In this novel, Anaya takes his place in the forefront not only of Latino writers but also of all those writers who celebrate the beauty of the people and the land of the American Southwest.
Bibliography
Anaya, Rudolfo. Interview by R. S. Sharma. Prairie Schooner 68 (Winter, 1994): 177-187. The interview focuses on the meaning of Chicano writing and literature. Anaya specifies which cultural tradition he prefers readers associate him with, and comments on Chicanismo as a bilingual culture and the Chicano literary movement as a cultural trend. Provides useful background for any study of Anaya’s work.
Augenbraum, Harold. Review of Alburquerque, by Rudolfo A. Anaya. Library Journal 117 (July, 1992): 119. Calls the novel “an archetypal quest for the father” and says that though “at times melodramatic, the work has an intense spirituality that ultimately makes it mesmerizing.”

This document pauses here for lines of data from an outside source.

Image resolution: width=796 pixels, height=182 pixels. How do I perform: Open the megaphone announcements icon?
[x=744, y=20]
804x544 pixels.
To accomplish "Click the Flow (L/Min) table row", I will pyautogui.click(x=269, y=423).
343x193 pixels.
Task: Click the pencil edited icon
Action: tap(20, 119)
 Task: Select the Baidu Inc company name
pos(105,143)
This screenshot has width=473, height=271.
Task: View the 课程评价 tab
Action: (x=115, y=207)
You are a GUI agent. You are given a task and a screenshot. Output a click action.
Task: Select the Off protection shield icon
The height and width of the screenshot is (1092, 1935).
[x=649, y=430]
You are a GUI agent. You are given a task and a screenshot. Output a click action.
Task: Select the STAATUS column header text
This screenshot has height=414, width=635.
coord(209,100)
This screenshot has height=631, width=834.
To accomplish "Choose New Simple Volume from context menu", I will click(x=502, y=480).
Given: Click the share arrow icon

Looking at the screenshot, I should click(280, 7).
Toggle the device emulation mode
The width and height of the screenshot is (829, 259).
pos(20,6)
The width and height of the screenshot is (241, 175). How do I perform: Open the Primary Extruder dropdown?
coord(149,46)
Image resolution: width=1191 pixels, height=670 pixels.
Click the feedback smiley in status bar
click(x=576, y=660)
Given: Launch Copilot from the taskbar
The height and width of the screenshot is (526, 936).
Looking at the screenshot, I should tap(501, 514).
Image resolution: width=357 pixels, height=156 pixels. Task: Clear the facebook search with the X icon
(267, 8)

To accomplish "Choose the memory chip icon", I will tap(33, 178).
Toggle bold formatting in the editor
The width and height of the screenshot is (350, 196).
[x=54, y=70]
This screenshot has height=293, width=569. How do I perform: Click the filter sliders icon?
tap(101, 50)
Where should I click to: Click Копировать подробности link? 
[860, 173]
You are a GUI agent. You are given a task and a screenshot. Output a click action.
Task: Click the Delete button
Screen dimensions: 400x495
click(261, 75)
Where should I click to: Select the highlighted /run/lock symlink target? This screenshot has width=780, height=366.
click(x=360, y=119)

Cazemajou, Jean. “Mediators and Mediation in Rudolfo Anaya’s Trilogy: Bless Me, Ultima, Heart of Aztlán, and Tortuga.” In European Perspectives on Hispanic Literature of the United States, edited by Genvieve Fabre. Houston: Arte Público Press, 1988. This important article provides background for an understanding of the place of Alburquerque in the context of Anaya’s earlier novels. Cazemajou sees “myth, not militancy,” as Anaya’s major literary tool and argues that Anaya’s romanticism enables him to avoid the “pitfalls of naturalism that await most minority writers.”
Clark, William. Rudolfo Anaya: The Chicano Worldview. Publishers Weekly 242 (June 5, 1995): 41-42. In this revealing interview, Anaya discusses his personal background, career history, and the books and novels he has written, including Alburquerque. Explores the groundbreaking novel Anaya has provided to a whole generation of Latino writers.
Jussawalla, Feroza. Review of Alburquerque, by Rudolfo Anaya. World Literature Today 68 (Winter, 1994): 125. Jussawalla presents a brief plot synopsis of Anaya’s novel and compares it with Anaya’s previous work, Bless Me, Ultima. Although Jessawalla believes that Alburquerque does not “measure up to Ultima’s greatness,” he nevertheless finds the story compelling and touching.
Publishers Weekly. Review of Alburquerque, by Rudolfo A. Anaya. 239 (May 25, 1992): 36-37. Sees the novel as an “explosive study of political patronage and the search for ethnic roots,” a “touching love story woven into a tale of treachery,” and a penetrating analysis of “the social and economic dislocations squeezing the American Southwest.”